My goal is that we create something that builds a new body of information that will be really useful in this fast-changing world. What exactly will happen with it is unknown, but I do know that when I talk to people in the world of misinformation I find that the conversation often turns to trying to remember which effort does what exactly. If we can provide a quick common basis for analysis and familiar and easily searchable repository, it will help us that are inside of the efforts first. From there, it should make all of us just a bit stronger and better informed.

I hope you will join us on this journey.

-Scott Yates

3 Responses to Credibility Group – The Next Chapter

  • Agreed that the group’s membership needs to be broadened. Confused about what this marketing guy is supposed to do about it.

    The beauty of a MacGuffin is you know what you’re chasing, even if you’re not sure why. There’s a compelling clarity.

    It’s unclear what you want this marketing guy to do. What’s the specific ask?
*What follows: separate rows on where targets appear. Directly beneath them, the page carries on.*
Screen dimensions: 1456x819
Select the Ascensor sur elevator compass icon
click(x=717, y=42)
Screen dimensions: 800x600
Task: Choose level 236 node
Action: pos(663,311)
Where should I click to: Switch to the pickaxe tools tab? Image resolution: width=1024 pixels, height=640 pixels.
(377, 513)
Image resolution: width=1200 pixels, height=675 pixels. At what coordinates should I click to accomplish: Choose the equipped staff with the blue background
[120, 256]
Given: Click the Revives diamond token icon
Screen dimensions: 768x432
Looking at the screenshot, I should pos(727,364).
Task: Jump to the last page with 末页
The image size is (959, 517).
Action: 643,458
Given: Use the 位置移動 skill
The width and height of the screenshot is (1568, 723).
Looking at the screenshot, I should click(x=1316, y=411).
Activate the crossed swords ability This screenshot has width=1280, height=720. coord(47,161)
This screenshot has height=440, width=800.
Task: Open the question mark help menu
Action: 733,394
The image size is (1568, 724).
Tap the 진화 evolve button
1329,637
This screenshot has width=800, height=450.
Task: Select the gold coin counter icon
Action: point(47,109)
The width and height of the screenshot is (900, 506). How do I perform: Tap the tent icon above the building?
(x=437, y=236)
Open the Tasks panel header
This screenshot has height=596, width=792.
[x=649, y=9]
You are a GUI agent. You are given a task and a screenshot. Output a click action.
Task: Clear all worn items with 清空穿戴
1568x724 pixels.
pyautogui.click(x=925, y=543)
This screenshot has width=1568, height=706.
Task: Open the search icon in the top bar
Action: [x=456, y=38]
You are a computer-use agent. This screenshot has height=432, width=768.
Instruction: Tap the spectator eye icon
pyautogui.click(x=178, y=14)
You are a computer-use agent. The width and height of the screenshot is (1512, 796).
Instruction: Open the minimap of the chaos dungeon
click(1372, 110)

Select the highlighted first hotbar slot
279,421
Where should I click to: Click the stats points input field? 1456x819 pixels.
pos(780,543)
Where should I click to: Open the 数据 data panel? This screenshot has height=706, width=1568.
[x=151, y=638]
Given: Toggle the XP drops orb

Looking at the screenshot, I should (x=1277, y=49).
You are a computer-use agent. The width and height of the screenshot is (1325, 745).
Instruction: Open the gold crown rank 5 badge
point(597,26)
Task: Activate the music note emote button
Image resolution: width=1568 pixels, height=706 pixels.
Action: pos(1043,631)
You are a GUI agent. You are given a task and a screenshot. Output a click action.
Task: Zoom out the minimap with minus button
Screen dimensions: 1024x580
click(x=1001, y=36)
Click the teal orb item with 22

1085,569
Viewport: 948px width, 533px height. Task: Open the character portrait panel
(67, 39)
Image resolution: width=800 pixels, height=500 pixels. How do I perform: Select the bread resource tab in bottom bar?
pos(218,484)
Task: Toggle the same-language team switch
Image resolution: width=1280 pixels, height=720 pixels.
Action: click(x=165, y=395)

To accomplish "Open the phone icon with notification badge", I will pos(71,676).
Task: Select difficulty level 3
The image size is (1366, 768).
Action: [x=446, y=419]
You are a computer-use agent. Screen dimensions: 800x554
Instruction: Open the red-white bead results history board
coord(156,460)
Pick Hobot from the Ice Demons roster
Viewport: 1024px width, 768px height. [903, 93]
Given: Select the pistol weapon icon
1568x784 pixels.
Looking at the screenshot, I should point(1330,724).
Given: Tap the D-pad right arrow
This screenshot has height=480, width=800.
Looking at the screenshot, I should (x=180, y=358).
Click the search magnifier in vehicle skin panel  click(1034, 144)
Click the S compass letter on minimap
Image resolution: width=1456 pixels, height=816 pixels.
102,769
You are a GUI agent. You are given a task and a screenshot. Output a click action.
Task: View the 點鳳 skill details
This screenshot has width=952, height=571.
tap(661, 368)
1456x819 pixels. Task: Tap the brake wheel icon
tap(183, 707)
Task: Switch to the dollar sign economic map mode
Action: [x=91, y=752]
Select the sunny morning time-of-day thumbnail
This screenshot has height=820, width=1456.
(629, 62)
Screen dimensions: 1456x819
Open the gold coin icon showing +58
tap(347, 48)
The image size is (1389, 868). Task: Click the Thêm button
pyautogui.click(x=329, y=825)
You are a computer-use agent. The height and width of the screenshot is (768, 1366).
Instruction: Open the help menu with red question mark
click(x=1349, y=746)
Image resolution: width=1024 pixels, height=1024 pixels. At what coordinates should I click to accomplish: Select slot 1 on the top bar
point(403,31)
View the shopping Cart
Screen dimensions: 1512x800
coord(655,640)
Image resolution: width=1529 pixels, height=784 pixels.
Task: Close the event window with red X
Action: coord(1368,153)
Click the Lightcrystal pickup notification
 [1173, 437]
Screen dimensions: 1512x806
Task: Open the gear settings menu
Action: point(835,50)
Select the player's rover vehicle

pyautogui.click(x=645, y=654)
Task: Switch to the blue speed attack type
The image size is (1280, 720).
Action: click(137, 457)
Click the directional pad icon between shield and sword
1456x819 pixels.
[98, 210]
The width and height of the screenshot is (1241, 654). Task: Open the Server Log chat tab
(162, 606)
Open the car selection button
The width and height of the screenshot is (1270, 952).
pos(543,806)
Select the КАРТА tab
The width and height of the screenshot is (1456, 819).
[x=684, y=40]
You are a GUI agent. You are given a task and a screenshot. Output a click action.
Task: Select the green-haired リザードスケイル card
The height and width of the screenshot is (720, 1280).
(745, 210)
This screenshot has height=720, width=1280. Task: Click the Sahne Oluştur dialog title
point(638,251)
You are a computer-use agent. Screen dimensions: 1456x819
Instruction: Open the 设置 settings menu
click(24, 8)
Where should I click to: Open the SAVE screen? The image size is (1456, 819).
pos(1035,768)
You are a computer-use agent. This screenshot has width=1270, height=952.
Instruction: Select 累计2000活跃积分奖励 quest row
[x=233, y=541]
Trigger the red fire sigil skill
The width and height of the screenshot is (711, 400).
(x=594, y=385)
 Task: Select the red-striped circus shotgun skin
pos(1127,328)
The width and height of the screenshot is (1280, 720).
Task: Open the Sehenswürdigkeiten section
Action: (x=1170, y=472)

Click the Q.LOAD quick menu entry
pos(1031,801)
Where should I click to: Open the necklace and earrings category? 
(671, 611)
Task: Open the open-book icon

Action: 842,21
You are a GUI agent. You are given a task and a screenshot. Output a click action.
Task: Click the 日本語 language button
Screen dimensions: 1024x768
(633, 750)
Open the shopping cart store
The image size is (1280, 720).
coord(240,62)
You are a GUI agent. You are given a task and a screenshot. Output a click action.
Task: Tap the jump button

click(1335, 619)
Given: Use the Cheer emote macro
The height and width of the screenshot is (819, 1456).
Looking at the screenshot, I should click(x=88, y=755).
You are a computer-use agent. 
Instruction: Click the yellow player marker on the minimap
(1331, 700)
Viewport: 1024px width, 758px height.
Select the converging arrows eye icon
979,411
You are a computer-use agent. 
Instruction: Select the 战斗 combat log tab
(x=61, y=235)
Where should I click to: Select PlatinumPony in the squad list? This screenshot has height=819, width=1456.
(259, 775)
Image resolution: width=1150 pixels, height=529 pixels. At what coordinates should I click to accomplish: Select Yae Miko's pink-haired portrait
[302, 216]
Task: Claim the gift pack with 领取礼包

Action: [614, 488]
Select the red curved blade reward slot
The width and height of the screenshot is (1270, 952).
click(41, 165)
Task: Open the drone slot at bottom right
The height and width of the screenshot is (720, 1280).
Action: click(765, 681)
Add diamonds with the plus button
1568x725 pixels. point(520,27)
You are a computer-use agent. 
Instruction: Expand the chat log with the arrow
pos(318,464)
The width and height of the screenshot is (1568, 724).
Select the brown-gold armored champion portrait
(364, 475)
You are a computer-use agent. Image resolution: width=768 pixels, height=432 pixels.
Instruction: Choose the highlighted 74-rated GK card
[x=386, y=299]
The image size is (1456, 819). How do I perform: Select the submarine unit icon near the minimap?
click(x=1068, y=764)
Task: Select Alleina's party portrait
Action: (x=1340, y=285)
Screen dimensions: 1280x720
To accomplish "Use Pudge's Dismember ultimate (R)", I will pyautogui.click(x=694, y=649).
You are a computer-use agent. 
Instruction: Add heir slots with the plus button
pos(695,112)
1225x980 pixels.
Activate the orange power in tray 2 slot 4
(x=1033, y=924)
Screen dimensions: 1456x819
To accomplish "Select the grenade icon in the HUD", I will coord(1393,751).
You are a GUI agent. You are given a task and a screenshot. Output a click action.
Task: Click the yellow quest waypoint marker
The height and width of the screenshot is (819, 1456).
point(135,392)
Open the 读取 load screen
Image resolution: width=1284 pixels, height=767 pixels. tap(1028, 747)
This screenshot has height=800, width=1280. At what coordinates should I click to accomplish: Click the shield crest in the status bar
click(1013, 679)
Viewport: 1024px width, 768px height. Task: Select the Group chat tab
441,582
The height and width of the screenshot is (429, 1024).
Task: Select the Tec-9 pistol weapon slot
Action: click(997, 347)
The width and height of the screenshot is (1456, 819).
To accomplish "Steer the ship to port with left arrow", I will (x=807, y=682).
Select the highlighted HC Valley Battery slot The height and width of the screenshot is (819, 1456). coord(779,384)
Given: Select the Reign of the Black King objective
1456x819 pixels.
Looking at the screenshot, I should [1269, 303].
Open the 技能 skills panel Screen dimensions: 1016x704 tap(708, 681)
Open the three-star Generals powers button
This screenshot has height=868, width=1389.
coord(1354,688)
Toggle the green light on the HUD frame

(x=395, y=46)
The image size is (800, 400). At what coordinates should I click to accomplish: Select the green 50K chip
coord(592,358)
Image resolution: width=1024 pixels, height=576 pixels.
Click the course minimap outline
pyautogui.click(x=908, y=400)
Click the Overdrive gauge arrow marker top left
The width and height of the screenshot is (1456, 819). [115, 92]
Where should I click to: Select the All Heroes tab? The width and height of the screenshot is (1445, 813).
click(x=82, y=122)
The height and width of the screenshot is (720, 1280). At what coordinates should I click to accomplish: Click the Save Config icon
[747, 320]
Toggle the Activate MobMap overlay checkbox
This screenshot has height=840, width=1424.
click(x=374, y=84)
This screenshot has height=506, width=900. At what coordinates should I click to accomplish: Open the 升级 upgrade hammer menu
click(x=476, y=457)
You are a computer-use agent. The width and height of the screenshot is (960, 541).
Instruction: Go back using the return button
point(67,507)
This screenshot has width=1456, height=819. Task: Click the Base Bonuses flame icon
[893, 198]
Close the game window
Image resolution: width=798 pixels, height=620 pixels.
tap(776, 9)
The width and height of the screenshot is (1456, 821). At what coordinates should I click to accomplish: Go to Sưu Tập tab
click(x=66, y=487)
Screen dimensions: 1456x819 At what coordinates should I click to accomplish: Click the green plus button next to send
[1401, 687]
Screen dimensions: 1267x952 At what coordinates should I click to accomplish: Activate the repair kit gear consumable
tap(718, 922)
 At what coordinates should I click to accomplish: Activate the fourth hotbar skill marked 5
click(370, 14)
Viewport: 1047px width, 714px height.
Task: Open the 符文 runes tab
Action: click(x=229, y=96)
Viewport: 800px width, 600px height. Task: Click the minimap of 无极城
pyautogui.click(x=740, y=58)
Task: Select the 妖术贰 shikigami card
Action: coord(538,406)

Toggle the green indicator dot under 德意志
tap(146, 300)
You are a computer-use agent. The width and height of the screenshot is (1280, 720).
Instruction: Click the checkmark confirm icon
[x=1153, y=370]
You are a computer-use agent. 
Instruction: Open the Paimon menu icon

    I feel like the protagonist from Chris Nolan’s Memento – I have an unclear idea of what to do, have some great notes, and have no idea what to do next after reading the notes.

    Reply

    • I think I’m the “marketing guy” you are talking about. I am not a marketing guy. I was a journalist for a decade and after that I launched three tech startups. If I was a marketing guy I would have had a clearer “call to action” in the post! I will have another post soon with the follow-up steps.